Friday, June 10, 2005
Chose life - Day 22
Tortilla Chips 16
Raspberey Smoothies 2
Pain before 1700 5 after 7
Unsubscribed painkillers lent from somebody else 2!
Today was my Dads birthday. If he had lived he would of been 77! My father was a man who kept his illness too himself, never expected help from anyone and gallantly went through life in pain with little support despite all our efforts. It was not until the end of his life was he able to speak about WW2 experiences as a boy sailor and the pain I could see in his elderly eyes as he expressed the horror of what he saw and participated in during the bloody days. I am so glad I am not like my dad.
The sea theme is prominant in my life.
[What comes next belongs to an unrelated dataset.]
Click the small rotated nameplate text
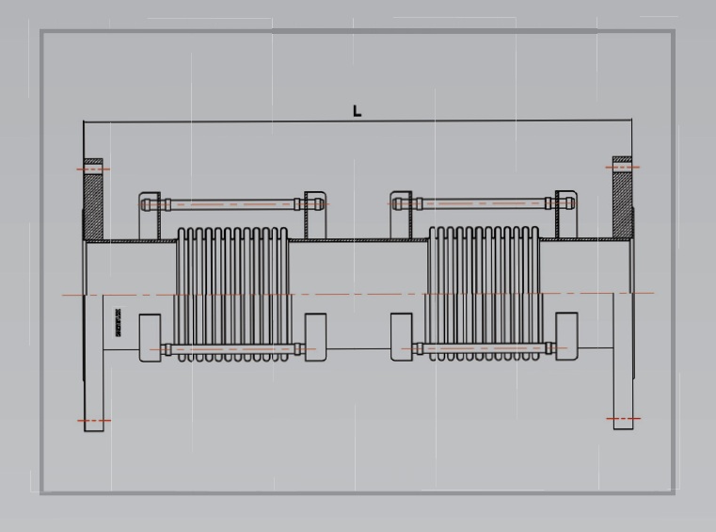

As I sat in the stern seats of the Starcorss to Exmouth Ferry today I thought about how many father would have reacted to my illness. I know he would of been there me as an adult, unlike he was physically as a child when I most needed him. I know that despite all he witnessed happening to me as a child and depsite his failure to intervene I still loved and miss him today.
I had a great day with Pat and Ron who without knowing it have have taken over a surrogate "parental" role. I value their experience, love, support and guidance they have given me, and the trust I have in them has no bounds. today I had the opportunity to be rational, think logically and at last start working out what I am going to do in the next 8 weeks. I am so lucky to have them both and even when after 5pm I was happy to sit in front of Auzzie Rules football and try and work out the rules no one bothered me about from their super little dog Oscar.
I did manage to spend my Derby day winnings investing it in their old car which is in great nick and will be an easier drive to chemo and radiation therapy than the non powered steered camper van.
I now know my 1st dates for Chemo and Radiation, it all kicks off on the 2nd July 2005, with an overnight chemo session and 5 days of radiation with 2 more chemo sessions followed by daily radiation for everyday for 6 weeks. Ron has kindly offered and I have accepted the offer to stay with me the first week just so that I can assess how it goes and how I react. So things are moving forward. off for more raspberry smoothies and one downside of visiting the Roberts household is that I have found my old ebay account! Oh no!